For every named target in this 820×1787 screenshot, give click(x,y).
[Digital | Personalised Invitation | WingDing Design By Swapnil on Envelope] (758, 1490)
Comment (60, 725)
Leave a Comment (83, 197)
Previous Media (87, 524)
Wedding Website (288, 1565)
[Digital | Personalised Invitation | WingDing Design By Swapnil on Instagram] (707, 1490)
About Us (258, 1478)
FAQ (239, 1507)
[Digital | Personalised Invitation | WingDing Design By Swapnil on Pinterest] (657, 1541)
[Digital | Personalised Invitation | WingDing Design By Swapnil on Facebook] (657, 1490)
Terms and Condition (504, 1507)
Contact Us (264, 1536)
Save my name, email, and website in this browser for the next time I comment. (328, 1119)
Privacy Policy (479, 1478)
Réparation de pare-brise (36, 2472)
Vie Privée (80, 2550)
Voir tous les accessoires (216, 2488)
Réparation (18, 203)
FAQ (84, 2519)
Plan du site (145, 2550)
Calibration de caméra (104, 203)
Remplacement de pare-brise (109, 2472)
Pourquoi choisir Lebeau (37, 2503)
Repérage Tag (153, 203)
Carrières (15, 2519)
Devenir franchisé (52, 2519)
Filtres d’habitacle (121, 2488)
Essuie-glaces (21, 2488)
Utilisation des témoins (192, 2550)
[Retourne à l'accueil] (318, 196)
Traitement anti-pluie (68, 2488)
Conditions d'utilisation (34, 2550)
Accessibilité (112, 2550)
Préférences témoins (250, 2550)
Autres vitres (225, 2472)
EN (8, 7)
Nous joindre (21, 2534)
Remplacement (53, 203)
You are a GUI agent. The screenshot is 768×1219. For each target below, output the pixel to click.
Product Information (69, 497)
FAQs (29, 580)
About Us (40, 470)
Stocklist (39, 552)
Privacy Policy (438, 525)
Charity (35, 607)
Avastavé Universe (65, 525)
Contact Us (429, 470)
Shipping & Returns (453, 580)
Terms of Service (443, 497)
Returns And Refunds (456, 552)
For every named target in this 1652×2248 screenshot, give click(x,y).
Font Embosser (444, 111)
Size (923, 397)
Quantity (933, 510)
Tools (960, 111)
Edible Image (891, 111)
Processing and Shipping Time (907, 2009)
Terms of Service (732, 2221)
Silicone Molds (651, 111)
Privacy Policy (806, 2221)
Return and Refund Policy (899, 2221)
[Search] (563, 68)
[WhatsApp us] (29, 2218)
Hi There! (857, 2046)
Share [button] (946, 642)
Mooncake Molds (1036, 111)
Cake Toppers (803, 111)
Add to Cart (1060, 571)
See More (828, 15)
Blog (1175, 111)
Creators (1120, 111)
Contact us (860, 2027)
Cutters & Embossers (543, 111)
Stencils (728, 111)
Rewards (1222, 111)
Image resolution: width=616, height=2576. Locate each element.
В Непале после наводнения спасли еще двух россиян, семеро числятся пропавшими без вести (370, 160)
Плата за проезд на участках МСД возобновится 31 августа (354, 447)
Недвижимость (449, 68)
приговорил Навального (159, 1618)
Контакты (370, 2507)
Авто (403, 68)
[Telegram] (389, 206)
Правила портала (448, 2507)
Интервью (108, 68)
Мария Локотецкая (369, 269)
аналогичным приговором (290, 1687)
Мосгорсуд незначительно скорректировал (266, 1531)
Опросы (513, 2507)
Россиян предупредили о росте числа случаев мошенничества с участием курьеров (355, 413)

+ + + + +

* Work item *
Each line above should appear again, reproduced exactly.

* Result of this task *
For every named target in this 820×1787 screenshot, give click(x,y).
[Digital | Personalised Invitation | WingDing Design By Swapnil on Envelope] (758, 1490)
Comment (60, 725)
Leave a Comment (83, 197)
Previous Media (87, 524)
Wedding Website (288, 1565)
[Digital | Personalised Invitation | WingDing Design By Swapnil on Instagram] (707, 1490)
About Us (258, 1478)
FAQ (239, 1507)
[Digital | Personalised Invitation | WingDing Design By Swapnil on Pinterest] (657, 1541)
[Digital | Personalised Invitation | WingDing Design By Swapnil on Facebook] (657, 1490)
Terms and Condition (504, 1507)
Contact Us (264, 1536)
Save my name, email, and website in this browser for the next time I comment. (328, 1119)
Privacy Policy (479, 1478)
Réparation de pare-brise (36, 2472)
Vie Privée (80, 2550)
Voir tous les accessoires (216, 2488)
Réparation (18, 203)
FAQ (84, 2519)
Plan du site (145, 2550)
Calibration de caméra (104, 203)
Remplacement de pare-brise (109, 2472)
Pourquoi choisir Lebeau (37, 2503)
Repérage Tag (153, 203)
Carrières (15, 2519)
Devenir franchisé (52, 2519)
Filtres d’habitacle (121, 2488)
Essuie-glaces (21, 2488)
Utilisation des témoins (192, 2550)
[Retourne à l'accueil] (318, 196)
Traitement anti-pluie (68, 2488)
Conditions d'utilisation (34, 2550)
Accessibilité (112, 2550)
Préférences témoins (250, 2550)
Autres vitres (225, 2472)
EN (8, 7)
Nous joindre (21, 2534)
Remplacement (53, 203)
You are a GUI agent. The screenshot is 768×1219. For each target below, output the pixel to click.
Product Information (69, 497)
FAQs (29, 580)
About Us (40, 470)
Stocklist (39, 552)
Privacy Policy (438, 525)
Charity (35, 607)
Avastavé Universe (65, 525)
Contact Us (429, 470)
Shipping & Returns (453, 580)
Terms of Service (443, 497)
Returns And Refunds (456, 552)
For every named target in this 1652×2248 screenshot, give click(x,y).
Font Embosser (444, 111)
Size (923, 397)
Quantity (933, 510)
Tools (960, 111)
Edible Image (891, 111)
Processing and Shipping Time (907, 2009)
Terms of Service (732, 2221)
Silicone Molds (651, 111)
Privacy Policy (806, 2221)
Return and Refund Policy (899, 2221)
[Search] (563, 68)
[WhatsApp us] (29, 2218)
Hi There! (857, 2046)
Share [button] (946, 642)
Mooncake Molds (1036, 111)
Cake Toppers (803, 111)
Add to Cart (1060, 571)
See More (828, 15)
Blog (1175, 111)
Creators (1120, 111)
Contact us (860, 2027)
Cutters & Embossers (543, 111)
Stencils (728, 111)
Rewards (1222, 111)
Image resolution: width=616, height=2576. Locate each element.
В Непале после наводнения спасли еще двух россиян, семеро числятся пропавшими без вести (370, 160)
Плата за проезд на участках МСД возобновится 31 августа (354, 447)
Недвижимость (449, 68)
приговорил Навального (159, 1618)
Контакты (370, 2507)
Авто (403, 68)
[Telegram] (389, 206)
Правила портала (448, 2507)
Интервью (108, 68)
Мария Локотецкая (369, 269)
аналогичным приговором (290, 1687)
Мосгорсуд незначительно скорректировал (266, 1531)
Опросы (513, 2507)
Россиян предупредили о росте числа случаев мошенничества с участием курьеров (355, 413)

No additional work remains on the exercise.